RSNA 2008 

Abstract Archives of the RSNA, 2008


SSM12-02

Creating a Patient-centered Radiology Facility: Logistics, Barriers, and Recommendations in Implementing an Outpatient Imaging Center Where Radiologists Consult Directly with Their Patients

Scientific Papers

Presented on December 3, 2008
Presented as part of SSM12: ISP: Health Services, Policy, and Research (Patient-centered Radiology/Other)

Participants

Pat Auueek Basu MD, Presenter: Nothing to Disclose
Volney Vol Dalsem MD, Abstract Co-Author: Nothing to Disclose
Susie Spielman, Abstract Co-Author: Nothing to Disclose
Gary M. Glazer MD, Abstract Co-Author: Consultant, Theranos, Inc Grant, General Electric Company Grant, Siemens AG

PURPOSE

There has been increased discussion regarding the importance of a paradigm shift in Radiology toward a more patient-centered clinical role, which would enhance patient care and advance the profession.
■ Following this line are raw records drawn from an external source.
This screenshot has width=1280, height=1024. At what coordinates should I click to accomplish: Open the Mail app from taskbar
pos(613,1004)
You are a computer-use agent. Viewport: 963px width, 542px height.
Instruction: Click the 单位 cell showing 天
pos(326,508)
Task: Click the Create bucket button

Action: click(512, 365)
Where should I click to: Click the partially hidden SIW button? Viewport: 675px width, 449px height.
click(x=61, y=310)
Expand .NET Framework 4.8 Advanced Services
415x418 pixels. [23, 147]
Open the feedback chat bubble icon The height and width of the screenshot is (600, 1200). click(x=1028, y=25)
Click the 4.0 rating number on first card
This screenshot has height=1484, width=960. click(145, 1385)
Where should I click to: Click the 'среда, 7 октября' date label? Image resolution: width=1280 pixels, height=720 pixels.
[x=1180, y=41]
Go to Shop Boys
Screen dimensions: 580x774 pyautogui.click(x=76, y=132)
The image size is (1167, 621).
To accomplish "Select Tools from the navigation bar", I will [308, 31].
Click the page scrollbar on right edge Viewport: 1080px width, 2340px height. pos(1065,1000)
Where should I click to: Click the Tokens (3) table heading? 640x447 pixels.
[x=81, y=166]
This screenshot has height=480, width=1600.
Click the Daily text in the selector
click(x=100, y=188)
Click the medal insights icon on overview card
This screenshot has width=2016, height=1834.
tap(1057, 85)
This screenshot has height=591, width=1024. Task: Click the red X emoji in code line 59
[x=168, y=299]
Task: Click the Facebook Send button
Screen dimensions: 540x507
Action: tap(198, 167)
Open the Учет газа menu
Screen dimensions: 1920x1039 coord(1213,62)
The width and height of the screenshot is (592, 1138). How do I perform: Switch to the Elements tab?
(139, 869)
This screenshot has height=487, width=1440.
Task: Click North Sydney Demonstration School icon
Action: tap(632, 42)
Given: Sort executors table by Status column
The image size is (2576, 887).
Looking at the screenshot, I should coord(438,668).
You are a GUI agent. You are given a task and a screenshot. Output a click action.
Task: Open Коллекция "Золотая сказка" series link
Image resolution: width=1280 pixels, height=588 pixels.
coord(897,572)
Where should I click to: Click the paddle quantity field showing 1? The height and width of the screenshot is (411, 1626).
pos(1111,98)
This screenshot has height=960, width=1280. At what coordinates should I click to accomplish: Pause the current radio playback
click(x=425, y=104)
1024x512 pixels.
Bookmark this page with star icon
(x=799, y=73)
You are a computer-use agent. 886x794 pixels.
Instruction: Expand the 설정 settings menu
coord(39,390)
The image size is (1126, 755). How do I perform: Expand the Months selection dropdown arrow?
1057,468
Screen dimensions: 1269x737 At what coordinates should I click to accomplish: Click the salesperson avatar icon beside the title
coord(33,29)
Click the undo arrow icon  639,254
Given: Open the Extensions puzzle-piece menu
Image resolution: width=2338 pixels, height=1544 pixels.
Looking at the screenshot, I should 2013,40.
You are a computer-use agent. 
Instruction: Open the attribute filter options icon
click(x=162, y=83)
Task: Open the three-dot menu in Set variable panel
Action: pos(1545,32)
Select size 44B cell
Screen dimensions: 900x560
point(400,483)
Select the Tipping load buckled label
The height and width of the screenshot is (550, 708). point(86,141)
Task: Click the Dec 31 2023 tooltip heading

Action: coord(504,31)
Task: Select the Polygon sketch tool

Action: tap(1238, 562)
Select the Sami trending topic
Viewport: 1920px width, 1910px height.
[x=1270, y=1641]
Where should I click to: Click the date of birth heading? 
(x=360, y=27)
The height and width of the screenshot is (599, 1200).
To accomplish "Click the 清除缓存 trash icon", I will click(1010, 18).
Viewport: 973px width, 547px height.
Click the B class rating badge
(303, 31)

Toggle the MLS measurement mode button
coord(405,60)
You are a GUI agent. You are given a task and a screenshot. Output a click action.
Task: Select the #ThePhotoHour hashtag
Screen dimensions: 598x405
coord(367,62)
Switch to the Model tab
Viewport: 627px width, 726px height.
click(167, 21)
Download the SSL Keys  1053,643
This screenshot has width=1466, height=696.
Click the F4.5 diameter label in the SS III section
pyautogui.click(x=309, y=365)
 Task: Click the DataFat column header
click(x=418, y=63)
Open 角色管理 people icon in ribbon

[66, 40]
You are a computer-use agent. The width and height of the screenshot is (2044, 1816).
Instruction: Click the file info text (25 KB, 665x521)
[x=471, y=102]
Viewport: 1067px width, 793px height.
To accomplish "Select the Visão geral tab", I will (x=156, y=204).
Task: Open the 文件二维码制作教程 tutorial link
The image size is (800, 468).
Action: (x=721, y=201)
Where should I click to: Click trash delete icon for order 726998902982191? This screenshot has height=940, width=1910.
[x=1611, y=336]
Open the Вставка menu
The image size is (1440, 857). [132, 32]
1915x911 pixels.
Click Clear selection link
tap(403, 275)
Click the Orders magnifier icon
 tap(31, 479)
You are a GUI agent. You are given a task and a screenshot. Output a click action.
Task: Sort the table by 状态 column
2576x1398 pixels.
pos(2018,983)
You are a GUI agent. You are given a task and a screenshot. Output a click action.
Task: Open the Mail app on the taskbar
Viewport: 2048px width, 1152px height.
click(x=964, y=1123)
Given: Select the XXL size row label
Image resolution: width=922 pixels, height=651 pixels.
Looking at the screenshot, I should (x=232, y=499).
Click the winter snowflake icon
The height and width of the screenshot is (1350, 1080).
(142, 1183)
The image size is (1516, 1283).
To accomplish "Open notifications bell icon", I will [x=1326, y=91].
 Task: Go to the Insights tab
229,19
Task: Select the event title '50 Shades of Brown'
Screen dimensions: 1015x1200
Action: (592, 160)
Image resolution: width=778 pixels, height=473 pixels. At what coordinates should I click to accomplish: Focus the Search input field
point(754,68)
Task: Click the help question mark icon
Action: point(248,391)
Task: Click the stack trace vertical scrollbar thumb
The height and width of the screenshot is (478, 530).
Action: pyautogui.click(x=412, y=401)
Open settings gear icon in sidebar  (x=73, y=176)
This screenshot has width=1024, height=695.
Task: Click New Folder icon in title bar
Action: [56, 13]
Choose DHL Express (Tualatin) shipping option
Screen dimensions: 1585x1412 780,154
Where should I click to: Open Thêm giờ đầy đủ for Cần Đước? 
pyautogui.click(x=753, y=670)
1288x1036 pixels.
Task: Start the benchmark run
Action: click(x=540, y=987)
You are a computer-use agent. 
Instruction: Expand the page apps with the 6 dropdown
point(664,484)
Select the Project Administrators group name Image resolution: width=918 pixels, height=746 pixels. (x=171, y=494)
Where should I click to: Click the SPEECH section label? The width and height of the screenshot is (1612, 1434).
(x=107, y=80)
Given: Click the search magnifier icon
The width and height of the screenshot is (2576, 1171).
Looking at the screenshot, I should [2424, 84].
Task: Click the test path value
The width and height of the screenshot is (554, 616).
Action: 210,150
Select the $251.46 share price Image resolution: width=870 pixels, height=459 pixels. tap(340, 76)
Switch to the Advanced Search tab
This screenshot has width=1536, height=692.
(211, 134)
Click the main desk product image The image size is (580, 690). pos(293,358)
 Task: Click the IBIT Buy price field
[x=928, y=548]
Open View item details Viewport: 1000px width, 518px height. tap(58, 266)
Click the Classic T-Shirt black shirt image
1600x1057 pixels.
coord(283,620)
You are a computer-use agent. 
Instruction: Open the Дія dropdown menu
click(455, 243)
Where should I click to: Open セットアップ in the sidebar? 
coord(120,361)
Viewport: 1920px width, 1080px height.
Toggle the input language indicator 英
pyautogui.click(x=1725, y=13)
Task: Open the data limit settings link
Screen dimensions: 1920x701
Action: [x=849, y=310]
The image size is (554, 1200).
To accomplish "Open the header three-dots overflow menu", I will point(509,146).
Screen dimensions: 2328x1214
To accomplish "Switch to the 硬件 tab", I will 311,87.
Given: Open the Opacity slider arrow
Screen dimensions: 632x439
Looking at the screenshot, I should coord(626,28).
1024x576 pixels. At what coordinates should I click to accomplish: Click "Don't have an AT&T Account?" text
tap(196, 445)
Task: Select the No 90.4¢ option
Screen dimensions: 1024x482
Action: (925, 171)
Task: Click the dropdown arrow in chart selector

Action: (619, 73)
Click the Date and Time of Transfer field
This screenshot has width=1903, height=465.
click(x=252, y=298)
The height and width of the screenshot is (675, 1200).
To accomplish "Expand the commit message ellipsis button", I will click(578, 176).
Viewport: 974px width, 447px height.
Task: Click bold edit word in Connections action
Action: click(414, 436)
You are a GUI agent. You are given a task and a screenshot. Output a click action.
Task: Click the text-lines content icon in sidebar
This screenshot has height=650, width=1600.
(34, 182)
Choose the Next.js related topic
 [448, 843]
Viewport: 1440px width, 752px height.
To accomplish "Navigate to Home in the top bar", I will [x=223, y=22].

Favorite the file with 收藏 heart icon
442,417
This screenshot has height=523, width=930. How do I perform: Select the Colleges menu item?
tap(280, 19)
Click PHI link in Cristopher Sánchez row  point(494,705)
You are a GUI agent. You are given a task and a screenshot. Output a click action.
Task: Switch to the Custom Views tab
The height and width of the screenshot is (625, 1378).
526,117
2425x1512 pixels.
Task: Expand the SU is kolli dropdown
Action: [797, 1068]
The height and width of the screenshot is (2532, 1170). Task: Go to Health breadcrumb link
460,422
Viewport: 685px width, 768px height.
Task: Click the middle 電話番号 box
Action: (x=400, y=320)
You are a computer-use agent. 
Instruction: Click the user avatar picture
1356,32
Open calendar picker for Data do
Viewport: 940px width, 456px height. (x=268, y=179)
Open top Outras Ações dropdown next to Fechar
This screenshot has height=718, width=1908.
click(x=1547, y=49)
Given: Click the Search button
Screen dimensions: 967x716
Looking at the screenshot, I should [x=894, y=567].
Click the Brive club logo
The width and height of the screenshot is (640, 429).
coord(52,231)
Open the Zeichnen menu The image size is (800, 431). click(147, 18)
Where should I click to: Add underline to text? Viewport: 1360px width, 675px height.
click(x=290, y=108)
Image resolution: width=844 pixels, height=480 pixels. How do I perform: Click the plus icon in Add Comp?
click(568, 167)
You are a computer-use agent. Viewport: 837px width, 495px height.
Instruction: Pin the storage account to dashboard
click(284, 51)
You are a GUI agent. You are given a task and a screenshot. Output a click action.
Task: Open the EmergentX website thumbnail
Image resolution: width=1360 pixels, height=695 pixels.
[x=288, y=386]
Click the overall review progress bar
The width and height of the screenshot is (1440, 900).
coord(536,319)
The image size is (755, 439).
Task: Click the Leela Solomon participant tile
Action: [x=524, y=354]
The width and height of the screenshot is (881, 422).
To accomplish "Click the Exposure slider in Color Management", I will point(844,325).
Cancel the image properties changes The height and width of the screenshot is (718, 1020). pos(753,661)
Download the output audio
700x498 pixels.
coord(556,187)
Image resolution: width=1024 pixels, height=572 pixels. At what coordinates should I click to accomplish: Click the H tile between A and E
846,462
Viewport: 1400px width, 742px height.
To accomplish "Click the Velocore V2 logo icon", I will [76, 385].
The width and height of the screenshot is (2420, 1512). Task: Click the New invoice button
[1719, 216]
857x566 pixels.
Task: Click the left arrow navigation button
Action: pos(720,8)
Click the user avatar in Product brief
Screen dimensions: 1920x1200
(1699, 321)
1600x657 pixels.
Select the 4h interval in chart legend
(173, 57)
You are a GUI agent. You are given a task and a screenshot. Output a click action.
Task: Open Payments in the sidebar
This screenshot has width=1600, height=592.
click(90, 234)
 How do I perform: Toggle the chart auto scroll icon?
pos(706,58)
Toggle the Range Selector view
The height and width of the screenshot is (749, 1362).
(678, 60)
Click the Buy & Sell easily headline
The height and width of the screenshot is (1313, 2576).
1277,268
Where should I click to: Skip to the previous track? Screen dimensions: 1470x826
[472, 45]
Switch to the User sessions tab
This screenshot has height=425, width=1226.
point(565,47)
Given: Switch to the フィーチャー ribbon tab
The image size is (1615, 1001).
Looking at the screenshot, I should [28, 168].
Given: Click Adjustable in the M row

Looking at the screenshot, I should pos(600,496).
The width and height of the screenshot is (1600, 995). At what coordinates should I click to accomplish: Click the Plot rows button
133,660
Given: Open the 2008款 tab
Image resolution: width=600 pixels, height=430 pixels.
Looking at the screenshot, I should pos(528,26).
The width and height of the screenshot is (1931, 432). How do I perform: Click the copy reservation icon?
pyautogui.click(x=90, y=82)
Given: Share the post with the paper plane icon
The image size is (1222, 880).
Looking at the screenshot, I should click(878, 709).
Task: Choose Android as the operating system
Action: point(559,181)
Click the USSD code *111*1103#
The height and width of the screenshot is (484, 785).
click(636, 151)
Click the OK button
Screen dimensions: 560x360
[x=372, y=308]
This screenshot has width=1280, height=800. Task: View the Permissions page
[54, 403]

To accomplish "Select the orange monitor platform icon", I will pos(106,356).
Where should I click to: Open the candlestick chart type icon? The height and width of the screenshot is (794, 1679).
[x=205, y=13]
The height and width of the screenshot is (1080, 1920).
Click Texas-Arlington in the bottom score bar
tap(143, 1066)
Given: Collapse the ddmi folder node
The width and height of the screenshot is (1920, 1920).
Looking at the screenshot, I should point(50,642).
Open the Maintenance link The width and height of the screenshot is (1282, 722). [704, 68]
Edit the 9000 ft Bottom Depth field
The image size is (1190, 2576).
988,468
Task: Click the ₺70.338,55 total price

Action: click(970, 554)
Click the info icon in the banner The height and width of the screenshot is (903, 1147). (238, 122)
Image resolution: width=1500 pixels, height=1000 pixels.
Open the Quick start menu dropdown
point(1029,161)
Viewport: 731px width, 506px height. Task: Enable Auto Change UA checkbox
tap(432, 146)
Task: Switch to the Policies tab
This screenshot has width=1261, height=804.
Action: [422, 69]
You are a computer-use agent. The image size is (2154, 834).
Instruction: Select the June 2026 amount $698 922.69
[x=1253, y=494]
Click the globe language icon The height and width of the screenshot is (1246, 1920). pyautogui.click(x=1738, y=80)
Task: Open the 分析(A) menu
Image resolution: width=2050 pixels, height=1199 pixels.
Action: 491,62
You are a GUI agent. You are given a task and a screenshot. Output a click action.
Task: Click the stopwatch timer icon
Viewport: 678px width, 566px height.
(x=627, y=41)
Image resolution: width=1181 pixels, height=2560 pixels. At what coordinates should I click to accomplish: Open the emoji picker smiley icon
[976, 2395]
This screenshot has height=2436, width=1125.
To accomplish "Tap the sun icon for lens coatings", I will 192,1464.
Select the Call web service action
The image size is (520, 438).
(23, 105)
Our purpose is to examine the architectural, operational and political challenges in making this paradigm a reality.

METHOD AND MATERIALS

We designed and built a 10,000 sqft outpatient imaging center, equipped with 2 new CT scanners and 3T MRIs. The radiology specialties include body, musculoskeletal, cardiovascular, and neurologic imaging. We analyzed the logistics of a radiology consultation, which includes the radiologist meeting the patient, explaining the procedure, interpreting the result, and communicating those results to the patient. We estimated the result of this model on throughput and revenue. We surveyed hospital executives and physicians from other clinical departments as well as potential patients for their opinion on this paradigm shift.  

RESULTS

The Center was designed to optimize the interaction between radiologist and patient and differs greatly in lay-out compared to conventionally designed centers. Considerable concerns were expressed by other clinical chairs as well as hospital leaders concerning direct communication between the radiologist and patient. Physician objection included concerns: 1) that communication of imaging results might be counterproductive as imaging is only one component of the patient’s work-up and may be misleading 2) that radiologic results are sometimes “incorrect” 3) regarding loss of control of the patient and 4) that radiologists are not trained in direct communication with patients. Hospital leaders were concerned about loss of referrals from physicians opposed to this model as well as lower physician productivity from this altered mode of practice. Our analysis suggests a slight decrease in productivity from the added time required to provide direct communication. However, we are exploring some gain in RVUs from the E&M codes.  

CONCLUSION

Patient-centered radiology with direct communication between the radiologist and patient faces considerable cultural barriers from referring physicians and hospital executives. Patients support this concept.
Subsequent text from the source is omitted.